Calculate Interest so You Always Know Where You Stand Financially!
It’s important to know how much interest you get on your investments or how much extra you have to pay on your loans. To do that, you should know how to calculate interest, which you can learn by reading through the article below.
Know Your Principal
First thing you have to consider is your principal; this is the total amount that will be drawing the interest. For instance, let’s say your principal is $1000. This is the amount you will be calculating your interest on.
Decide the Interest
After you have decided your principal amount, you need to decide the interest you want to calculate. This can either be simple interest or compound interest. Simple interest is a charge that is applied once, whereas compound interest builds on itself. The compounding can be daily, monthly or yearly.
Calculate Simple Interest
Once you have decided your principal and the interest, you can go ahead and calculate it. To do that, take your interest rate and divide it by 100. Whatever decimal point you get, multiply it with your principal to calculate interest. For instance if your interest is 5% and your principal is $1000, you will get 0.5 after dividing by 100 and multiply that with 1000, which will give you $50 as your interest.

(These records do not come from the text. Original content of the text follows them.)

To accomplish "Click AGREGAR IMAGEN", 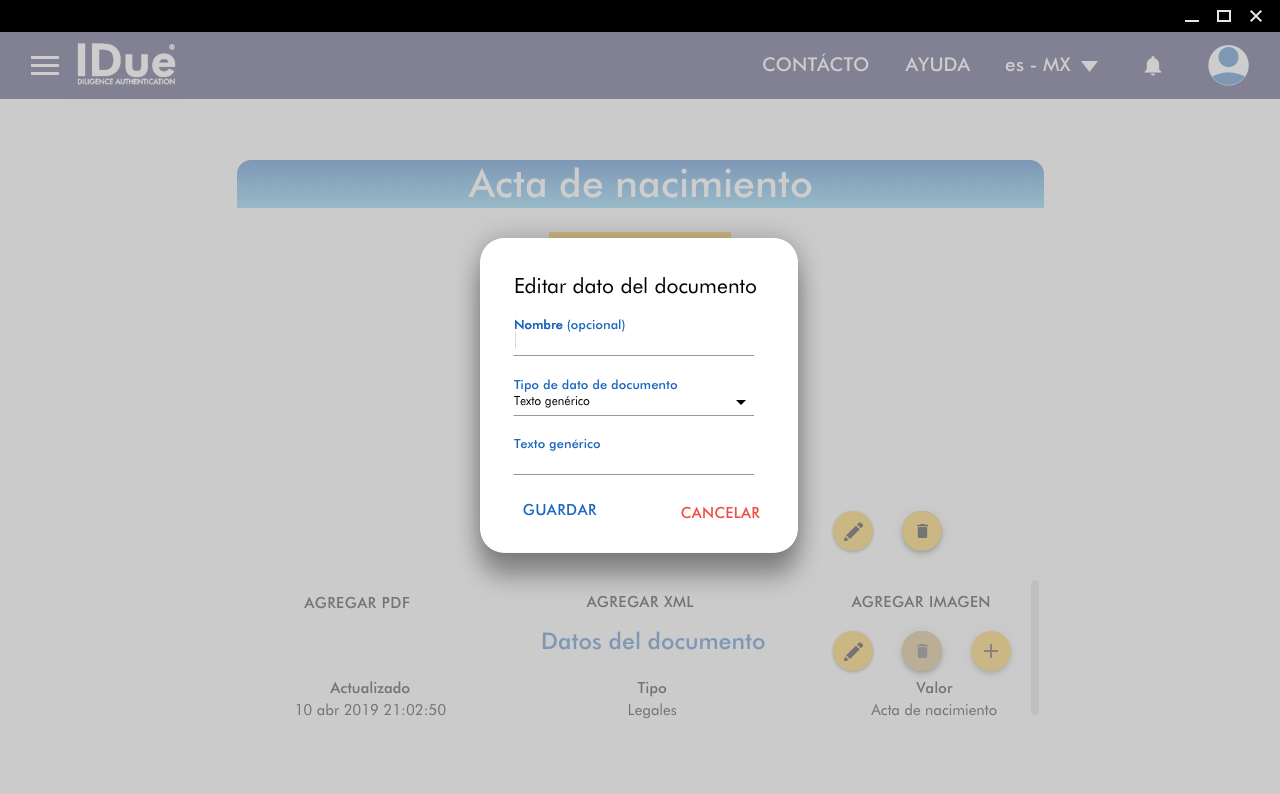I will click(x=920, y=602).
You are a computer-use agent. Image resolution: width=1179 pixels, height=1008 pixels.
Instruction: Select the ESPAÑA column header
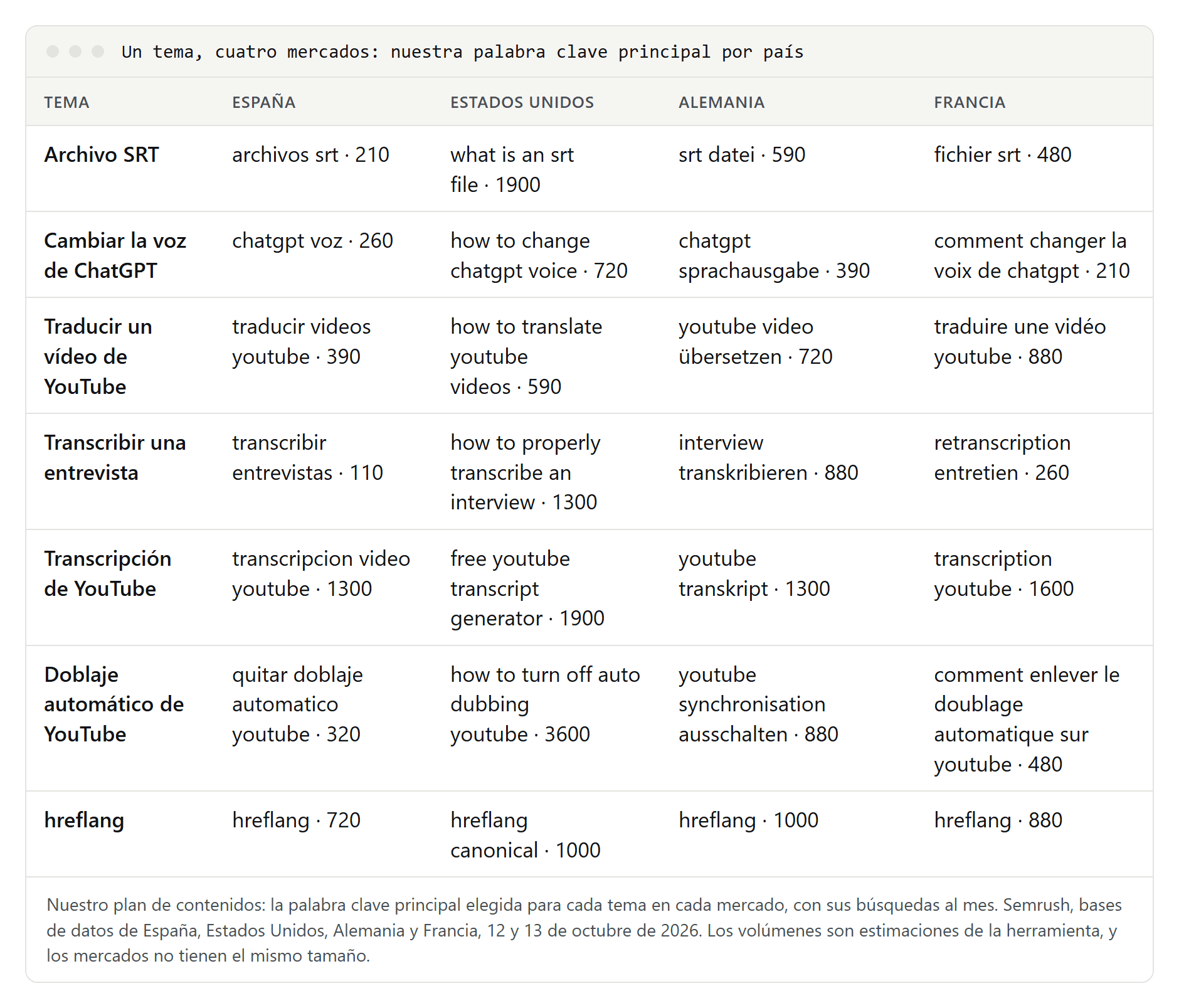pos(263,102)
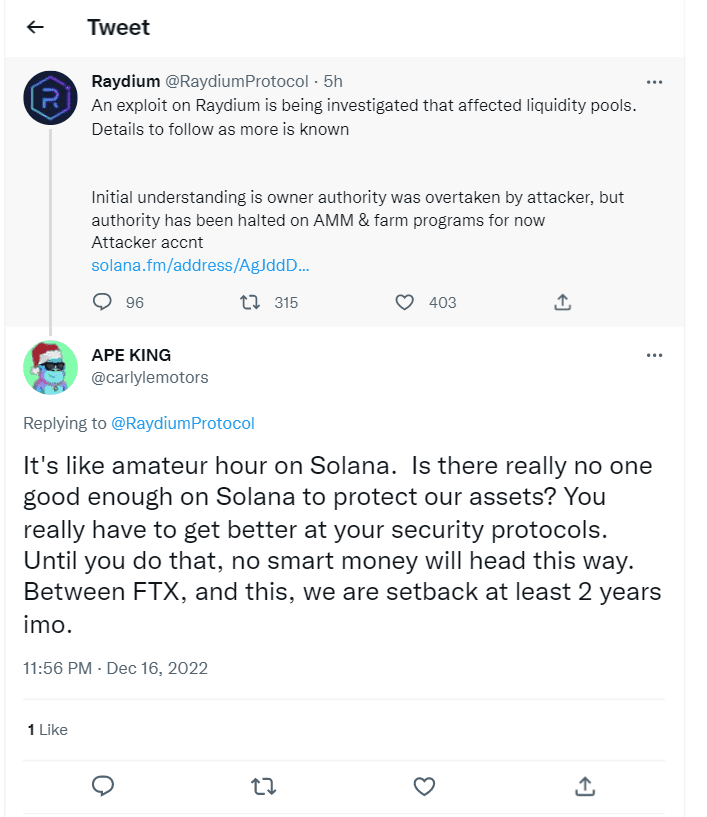Image resolution: width=707 pixels, height=817 pixels.
Task: Click the back arrow next to Tweet
Action: [x=36, y=27]
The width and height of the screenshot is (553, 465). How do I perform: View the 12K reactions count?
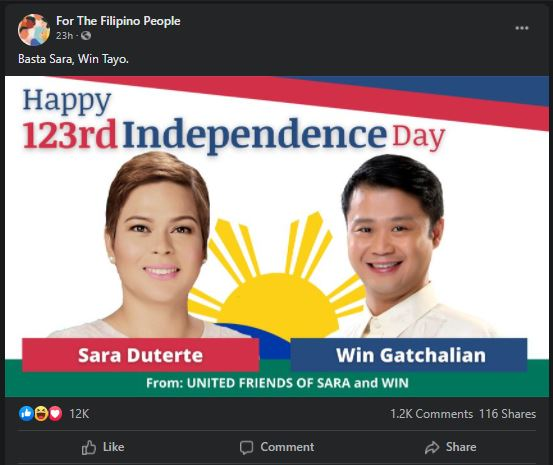(79, 414)
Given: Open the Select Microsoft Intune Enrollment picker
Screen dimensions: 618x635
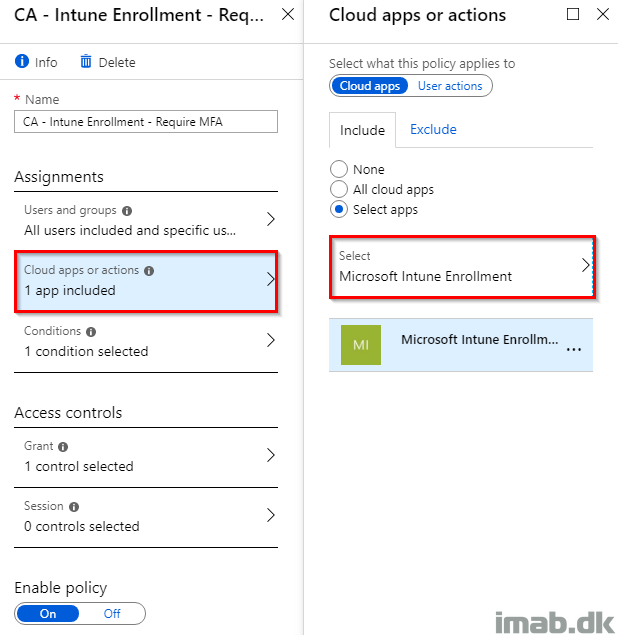Looking at the screenshot, I should 462,267.
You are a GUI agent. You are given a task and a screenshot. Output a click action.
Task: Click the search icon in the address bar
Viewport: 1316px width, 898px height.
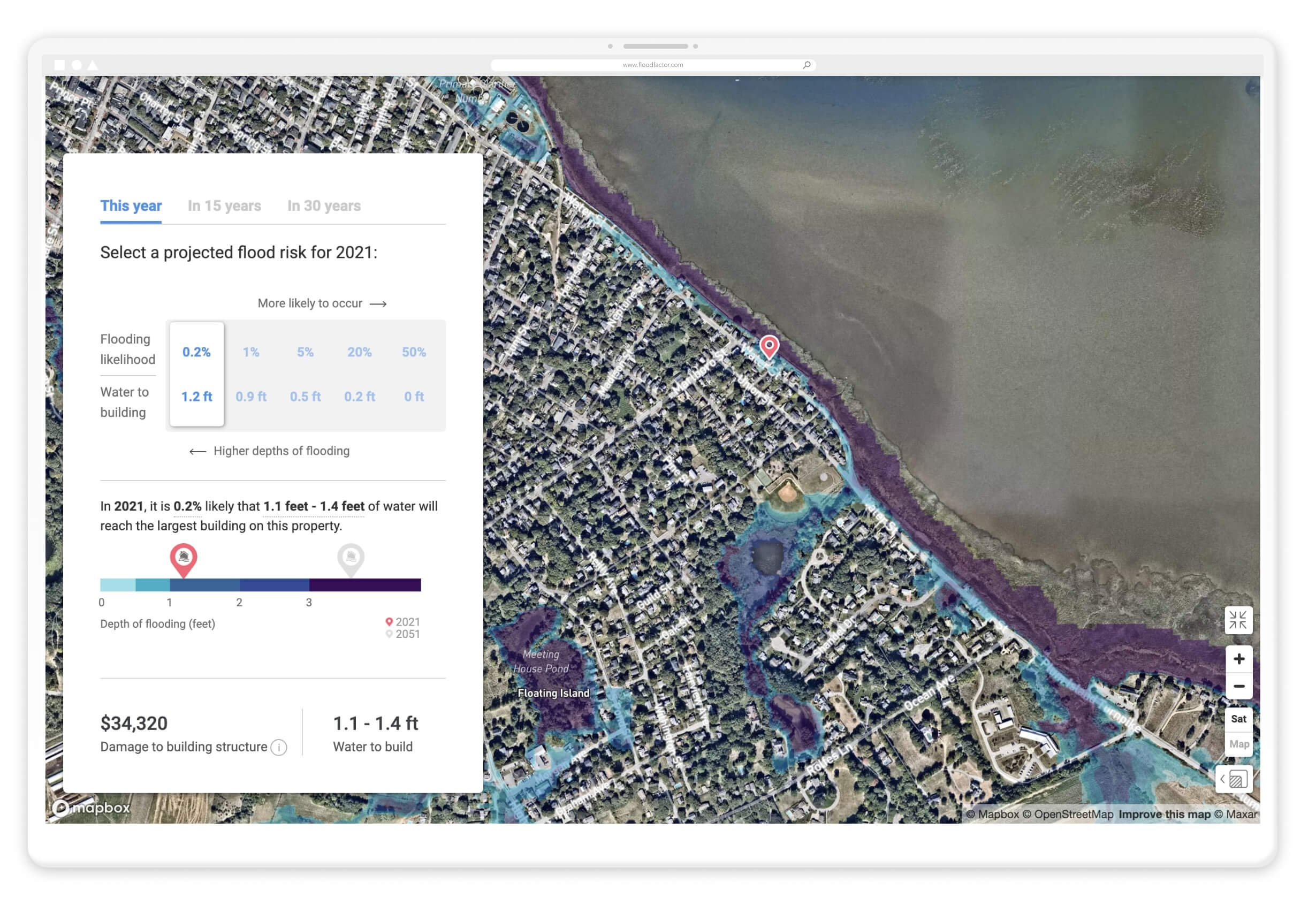pyautogui.click(x=807, y=65)
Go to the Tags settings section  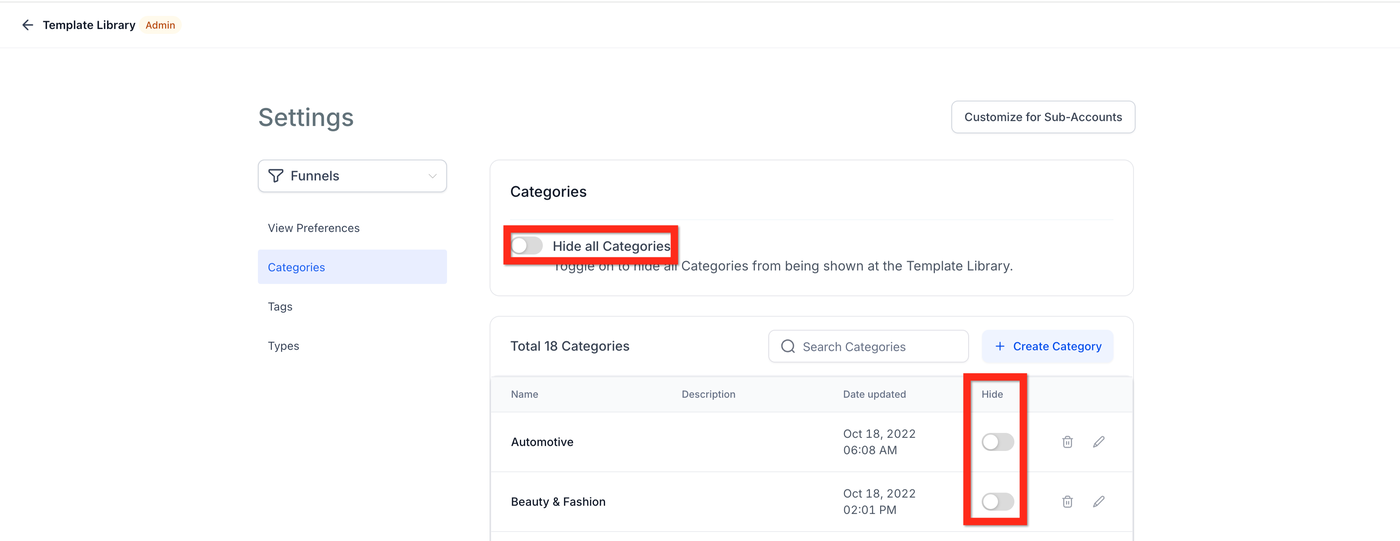click(x=280, y=307)
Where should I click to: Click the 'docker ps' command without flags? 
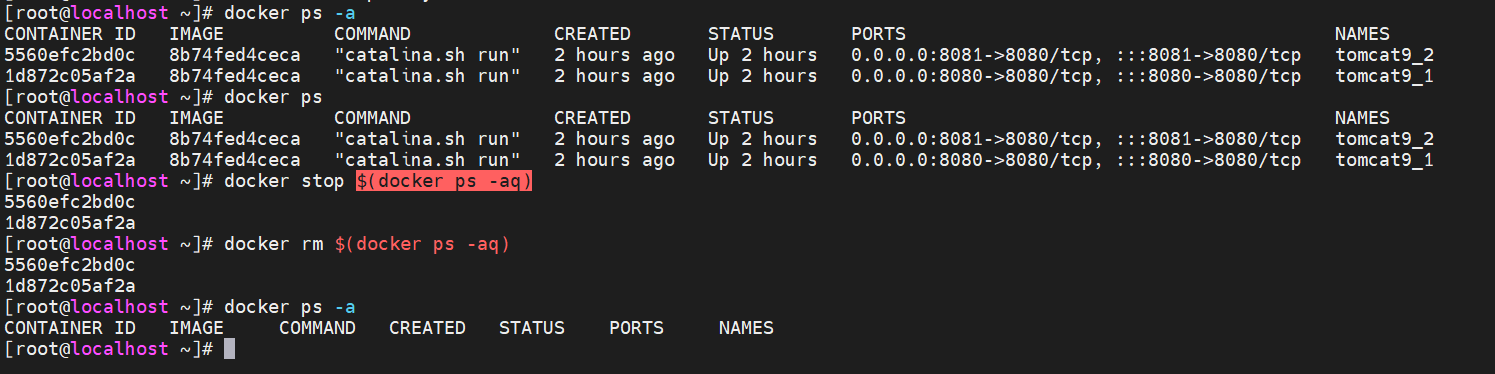[x=273, y=97]
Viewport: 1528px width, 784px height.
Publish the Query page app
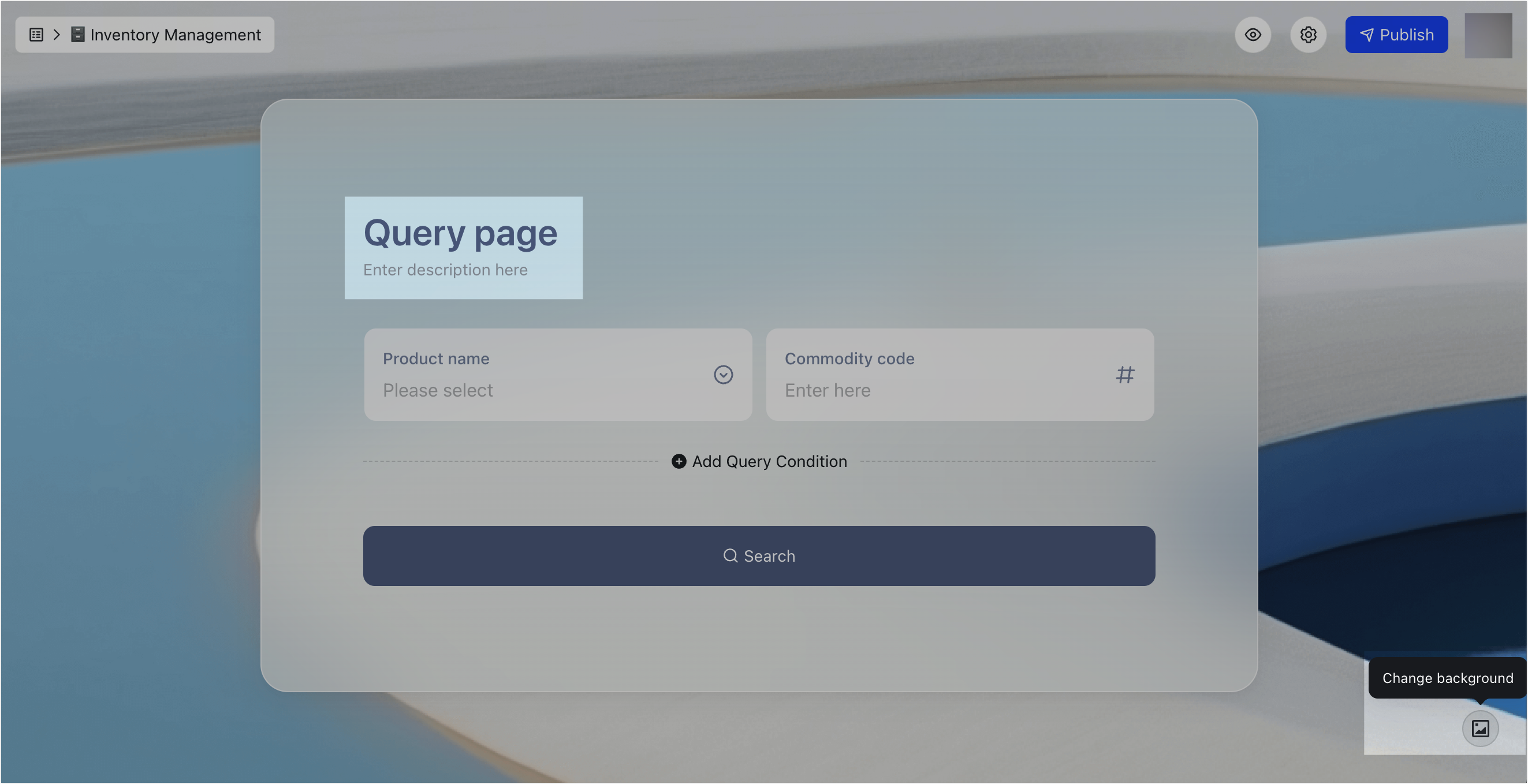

Calculate Compound Interest
Calculating the compound interest isn’t as easy as calculating the simple interest. Let’s suppose that your 5% interest is compounded annually, and instead of a debt, it’s for an investment. So, the first year you will earn a 5% on $1000 making your total amount $1050. The year after that you will get a 5% interest on $1050, making your interest amount $52.5 and your final amount $1102.5.
Use a Formula
Instead of calculating manually each time, you can simply add a 1 to the decimal point figure of your interest and multiply that with your principal amount each time you have to compound your interest. So your interest would be 1.05 and you will multiply that with $1000 for the first year and $1102.5 the year after that, and so on.